Friday, July 19, 2019
6:00 PM

Location

57th Street Books

Admission

Free and open to the public.

Contact

Seminary Co-op Bookstore
(773) 752-4381
events@semcoop.com

Description

A reading from two debut poetry collections: Erika Sánchez's "Lessons on Explusion" and Emily Skaja's "Brute." A Q&A and signing will follow the reading.

At 57th Street Books

About "Lessons on Expulsion": “What is life but a cross / over rotten water?” Poet, novelist, and essayist Erika L. Sánchez’s powerful debut poetry collection explores what it means to live on both sides of the border—the border between countries, languages, despair and possibility, and the living and the dead. Sánchez tells her own story as the daughter of undocumented Mexican immigrants and as part of a family steeped in faith, work, grief, and expectations. The poems confront sex, shame, race, and an America roiling with xenophobia, violence, and laws of suspicion and suppression. With candor and urgency, and with the unblinking eyes of a journalist, Sánchez roves from the individual life into the lives of sex workers, narco-traffickers, factory laborers, artists, and lovers. What emerges is a powerful, multifaceted portrait of survival. "Lessons on Expulsion" is the first book by a vibrant, essential new writer now breaking into the national literary landscape.

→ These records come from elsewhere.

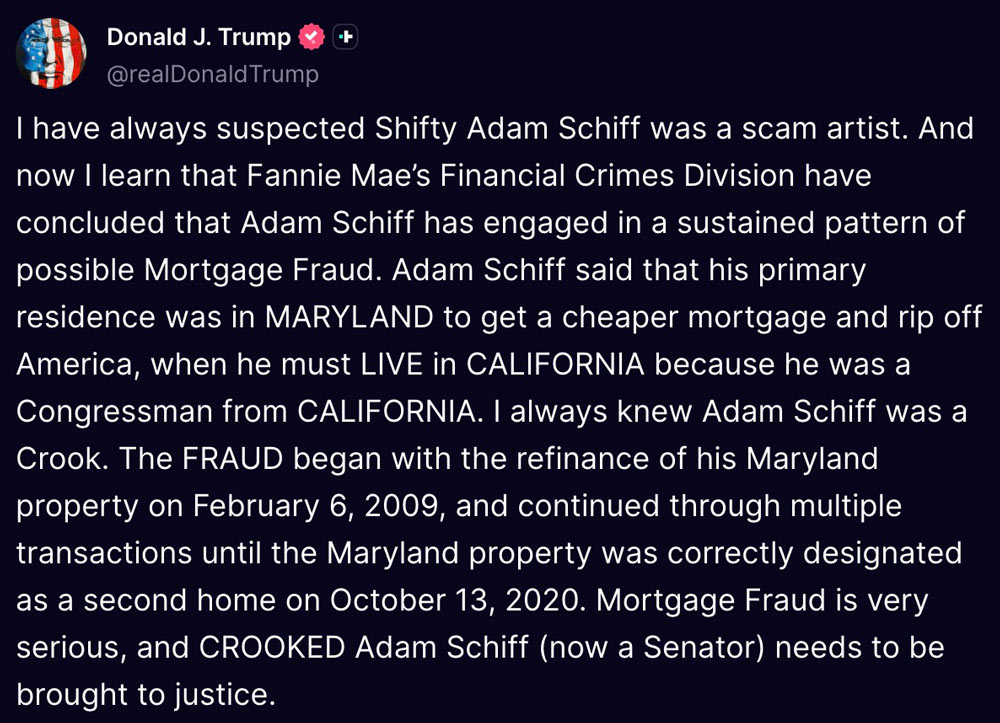Open the flag-painted profile avatar
Viewport: 1000px width, 723px height.
51,53
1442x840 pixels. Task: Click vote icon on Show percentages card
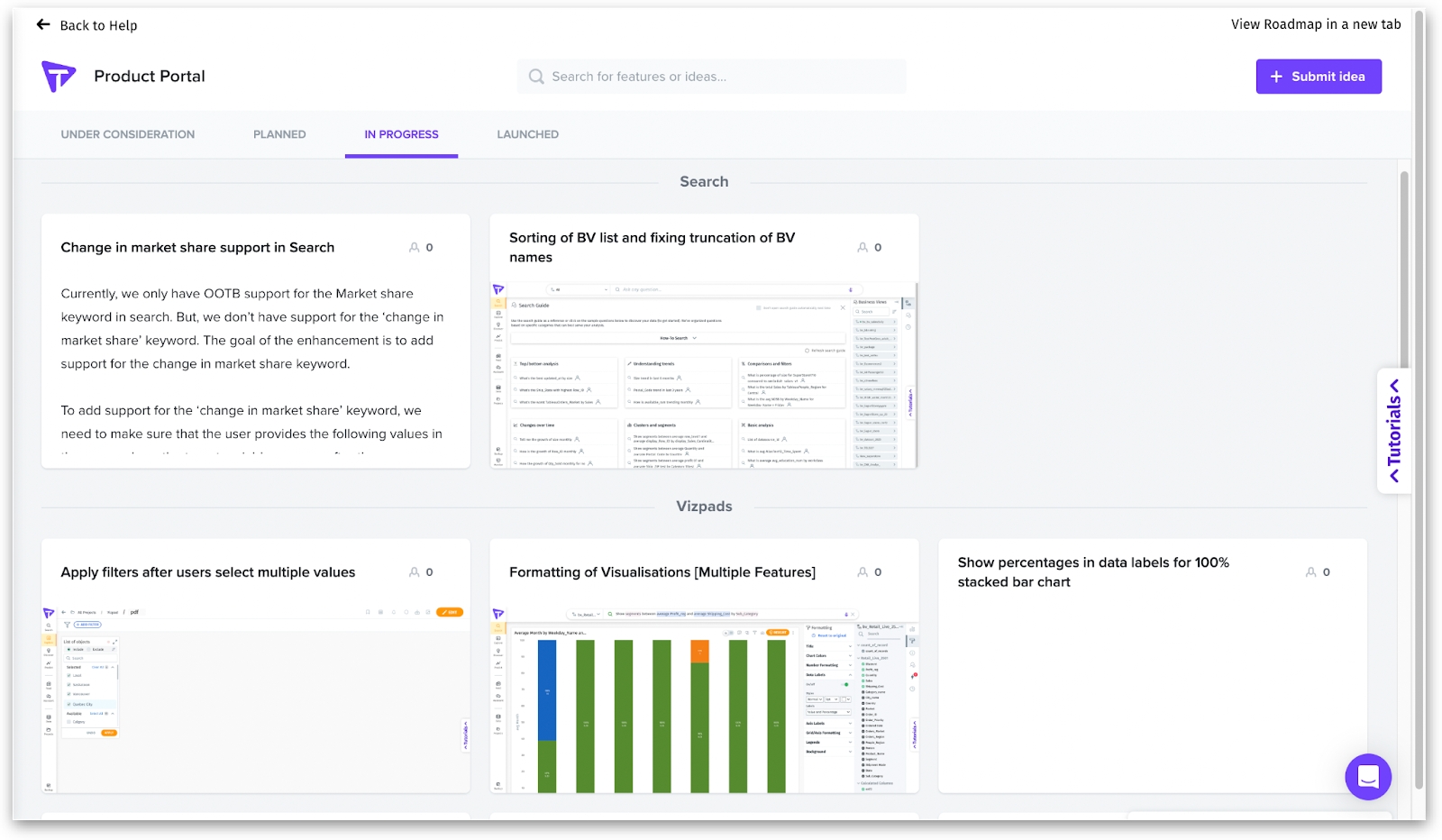point(1311,572)
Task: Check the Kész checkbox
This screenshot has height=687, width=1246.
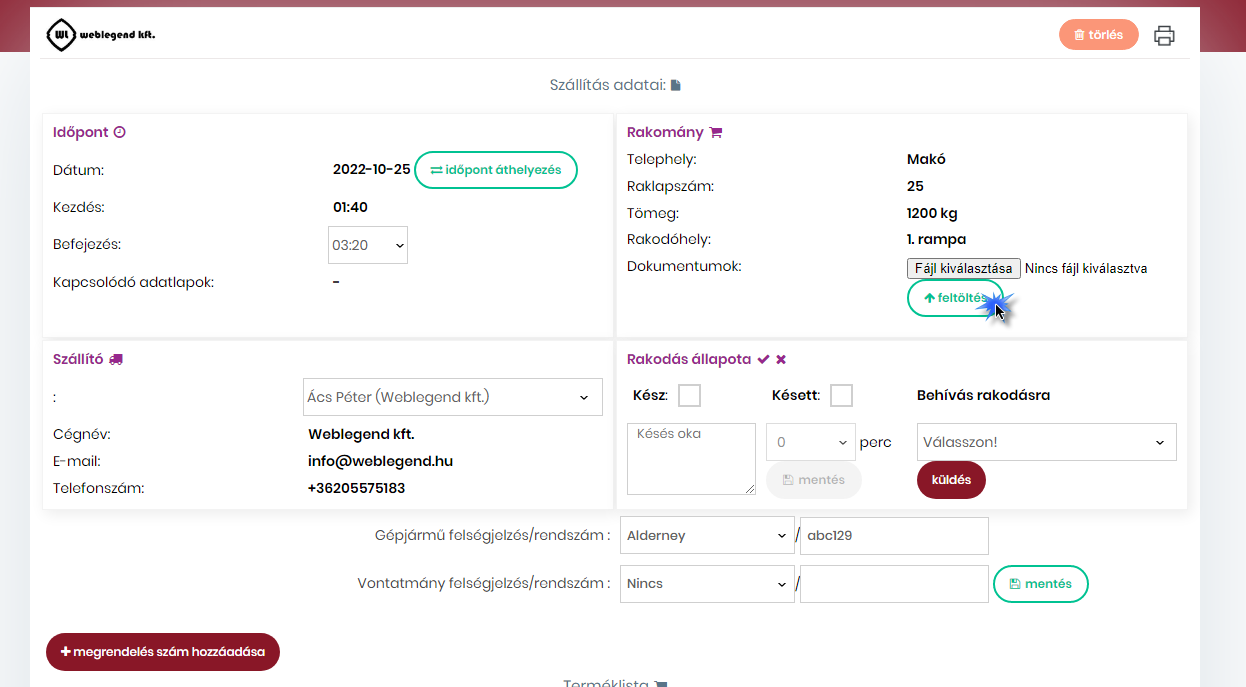Action: pyautogui.click(x=689, y=396)
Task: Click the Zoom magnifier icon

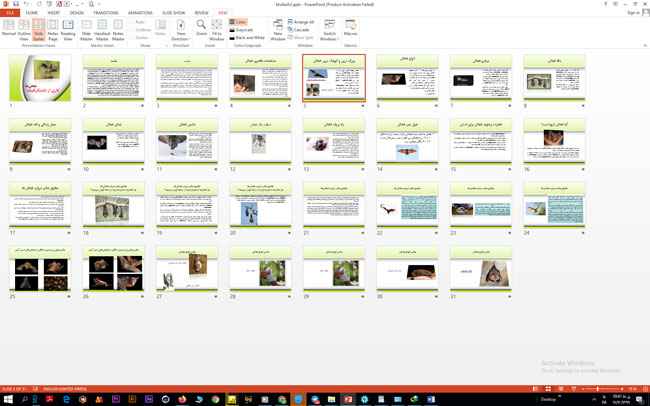Action: click(201, 27)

About Erika L. Sánchez: Erika L. Sánchez is a poet, essayist, and fiction writer, and the author of a young adult novel, I Am Not Your Perfect Mexican Daughter. She is a 2017–2019 Princeton Arts Fellow.

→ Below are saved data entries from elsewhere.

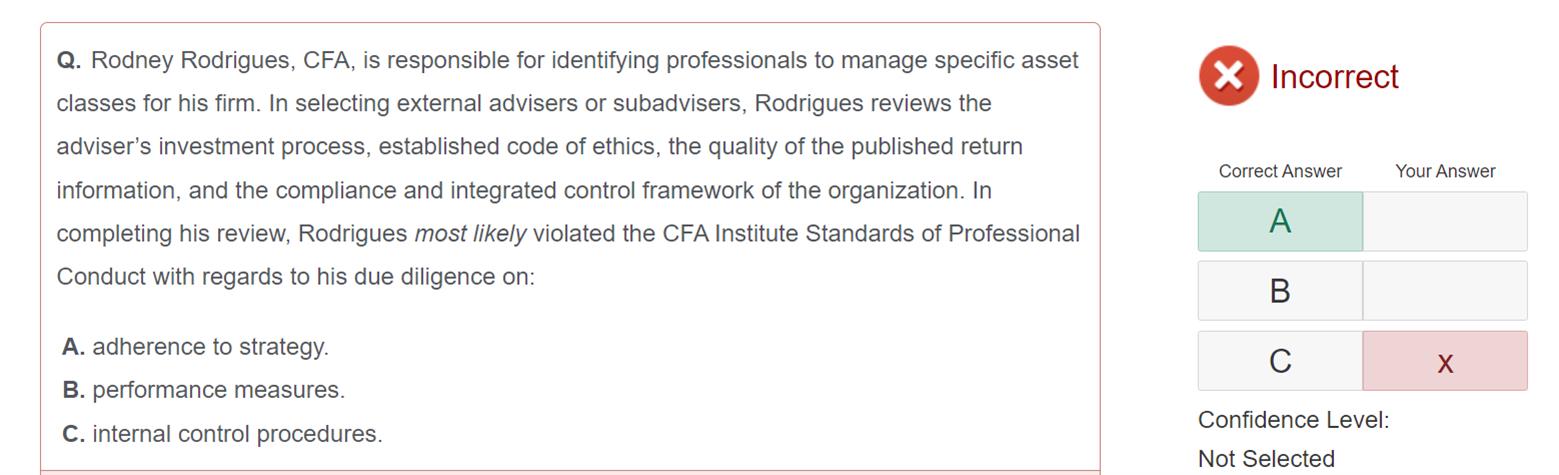
Task: Select empty Your Answer cell beside A
Action: point(1445,222)
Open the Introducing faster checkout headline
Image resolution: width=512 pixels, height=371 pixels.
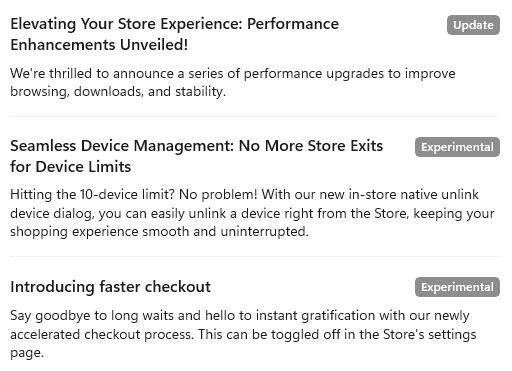pyautogui.click(x=110, y=287)
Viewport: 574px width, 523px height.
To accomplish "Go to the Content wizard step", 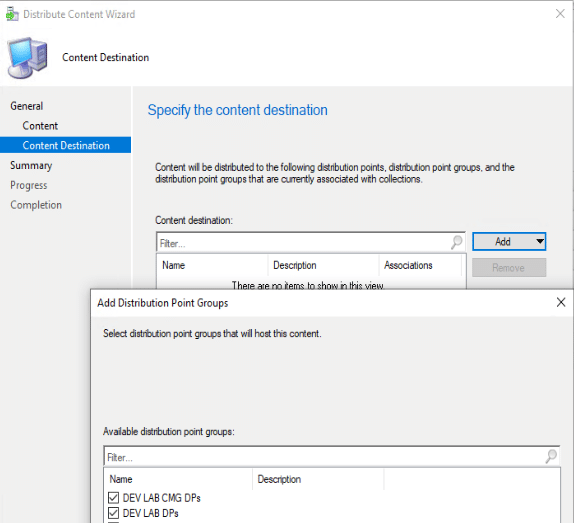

About "Brute": Emily Skaja’s debut collection is a fiery, hypnotic book that confronts the dark questions and menacing silences around gender, sexuality, and violence. "Brute" arises, brave and furious, from the dissolution of a relationship, showing how such endings necessitate self-discovery and reinvention. The speaker of these poems is a sorceress, a bride, a warrior, a lover, both object and agent, ricocheting among ways of knowing and being known. Each incarnation squares itself up against ideas of feminine virtue and sin, strength and vulnerability, love and rage as it closes in on a hard-won freedom. "Brute" is absolutely sure of its capacity to insist not only on the truth of what it says but the truth of its right to say it. “What am I supposed to say: I’m free?” the first poem asks. The rest of the poems emphatically discover new ways to answer. This is a timely winner of the Walt Whitman Award, and an introduction to an unforgettable voice.

About Emily Skaja: Emily Skaja grew up in rural Illinois. She is a graduate of the creative writing MFA program at Purdue University. Her poems have been published in Best New Poets, Blackbird, Crazyhorse, FIELD, and Gulf Coast. She lives in Memphis.